- _DIRECTIONS_
Print the line that has "OBSIDYNE (1443, 1233)" in it, then every remaining line of the data, exactly and without anything extra.

**** SOURCE INFORMATION

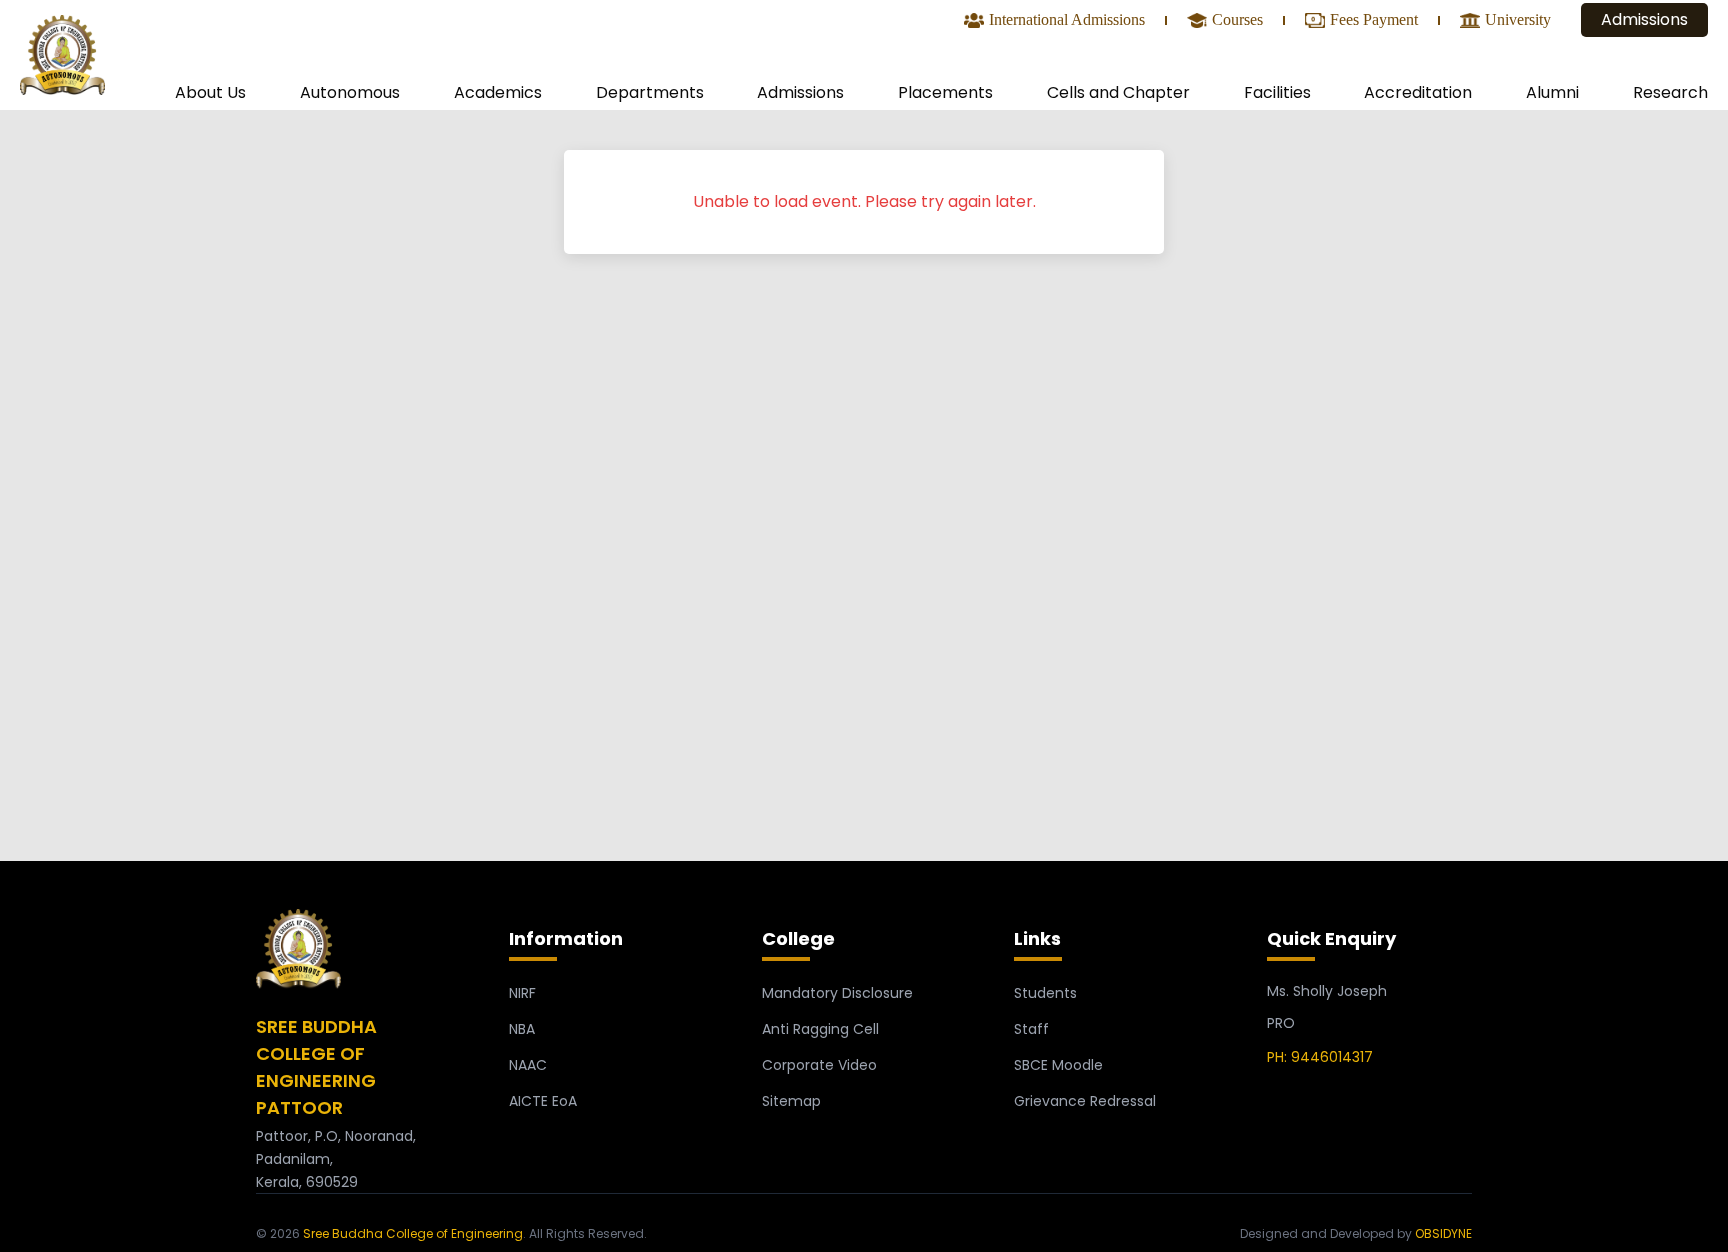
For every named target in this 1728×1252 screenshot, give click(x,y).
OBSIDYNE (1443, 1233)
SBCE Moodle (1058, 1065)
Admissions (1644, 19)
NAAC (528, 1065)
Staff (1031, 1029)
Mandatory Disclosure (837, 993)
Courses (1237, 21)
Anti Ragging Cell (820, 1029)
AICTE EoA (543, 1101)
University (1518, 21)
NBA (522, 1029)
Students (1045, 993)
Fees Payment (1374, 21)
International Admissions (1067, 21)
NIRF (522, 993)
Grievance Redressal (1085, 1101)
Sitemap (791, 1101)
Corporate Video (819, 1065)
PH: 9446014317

********

- _RESPONSE BOX_
OBSIDYNE (1443, 1233)
SBCE Moodle (1058, 1065)
Admissions (1644, 19)
NAAC (528, 1065)
Staff (1031, 1029)
Mandatory Disclosure (837, 993)
Courses (1237, 21)
Anti Ragging Cell (820, 1029)
AICTE EoA (543, 1101)
University (1518, 21)
NBA (522, 1029)
Students (1045, 993)
Fees Payment (1374, 21)
International Admissions (1067, 21)
NIRF (522, 993)
Grievance Redressal (1085, 1101)
Sitemap (791, 1101)
Corporate Video (819, 1065)
PH: 9446014317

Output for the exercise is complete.